EXERCISES TO COMPLETE:
(1) Answer these questions using the review of Brown Neon:
(a) How many essays does the collection contain?
(b) What are the names of the book's three sections?
(c) How does the review describe Jeanne "Big Poppa" Córdova?
(2) Write out the part of the review of Brown Neon that runs from "The book is" up to and including "queer, creative life.", copying it word for word.

The shapes and trajectories of our lives are dictated by borders: the borders between nations, the borders between genders and sexualities, between races and ethnicities, between classes, between bodies and identities. Some of us — because of power and privilege — are able to build comfortable lives on and within these borders, while others struggle to survive simply because their identities challenge and transgress them. What happens to the people whose identities transcend the structures of these borders and risk being completely obliterated by them? What can they do to ensure their survival and keep themselves, and their communities, from complete destruction?

Raquel Gutiérrez grapples with these questions in the essay collection Brown Neon and attempts to “creat[e] a relational map — to make, see, and share the worlds we could actually belong to if we could sustain the intimacy,” to “walk the wounded back to themselves,” and to “be and stay in the room with the pain of others and trigger the wherewithal to mark [their] own way back through the underworld of [them]self.” In ten loosely connected essays, Gutiérrez examines the complexities of their own identity as a queer, butch, Latinx person as well as the various complexities that bring us together and keep us apart through ruminations on art, the difficult terrains of the American desert states, queer and Latinx culture in the Southwestern U.S., faith and cosmology, class distinctions, ethnic identity, and queer friendship.

The book is separated into three sections — Llorando Por Tu Amor, Difficult Terrains, and La Mano Obra — each providing a different perspective on the interconnectedness of ourselves to the land we live on and the people we encounter throughout the course of our lives. The essays in Llorando Por Tu Amor illustrate the difficult and imperative work of community building and community sustaining, while also delving into the author’s struggles with grief and loss. Difficult Terrains navigates the impact colonization has had on the people of the Southwest and Mexico and their families and how these wounds are incessantly reopened through art and public policy. La Mano Obra is a celebration of the work of several Latinx artists and of queer, Latinx culture in general, as well as an exploration of the ecstatic joys and deep pains of the queer, creative life.

With wit, curiosity, and compassion, Gutiérrez analyzes the real, material dangers caused by these made-up borders between us while also scrutinizing their existence. In “On Making Butch Family: An Intertextual Dialogue,” the author details their intergenerational friendship with Jeanne “Big Poppa” Córdova, a famous lesbian activist who fought for butch visibility and acceptance, and questions the importance of the binary of butch-femme identities within the everchanging landscape of queer culture. Where many of the older butch lesbians she knows are becoming irrationally anxious about the loss of butch masculine identity to other expressions of gender, Gutiérrez proclaims:

“I was tired of pitting butch dykes against trans men in some imaginary gladiator arena that haunted the dreams of butch elders. Big Poppa fought for the right to wear her custom-tailored suits in a time that marked the butch as a patsy for patriarchy. Now her queer grandchildren were fighting for the right to transition genders or to do away with the binary altogether. And I was going to hold open the portal that allowed for the old-school butch lesbian camaraderie and the new school in gender self-determination to coexist and cross-pollinate.”

DATA SEGMENT:
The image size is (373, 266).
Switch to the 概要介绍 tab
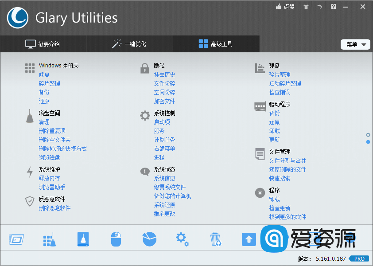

SOLUTIONS IN ORDER:
(1)
(a) Ten.
(b) Llorando Por Tu Amor, Difficult Terrains, and La Mano Obra.
(c) As a famous lesbian activist who fought for butch visibility and acceptance.

(2)
The book is separated into three sections — Llorando Por Tu Amor, Difficult Terrains, and La Mano Obra — each providing a different perspective on the interconnectedness of ourselves to the land we live on and the people we encounter throughout the course of our lives. The essays in Llorando Por Tu Amor illustrate the difficult and imperative work of community building and community sustaining, while also delving into the author’s struggles with grief and loss. Difficult Terrains navigates the impact colonization has had on the people of the Southwest and Mexico and their families and how these wounds are incessantly reopened through art and public policy. La Mano Obra is a celebration of the work of several Latinx artists and of queer, Latinx culture in general, as well as an exploration of the ecstatic joys and deep pains of the queer, creative life.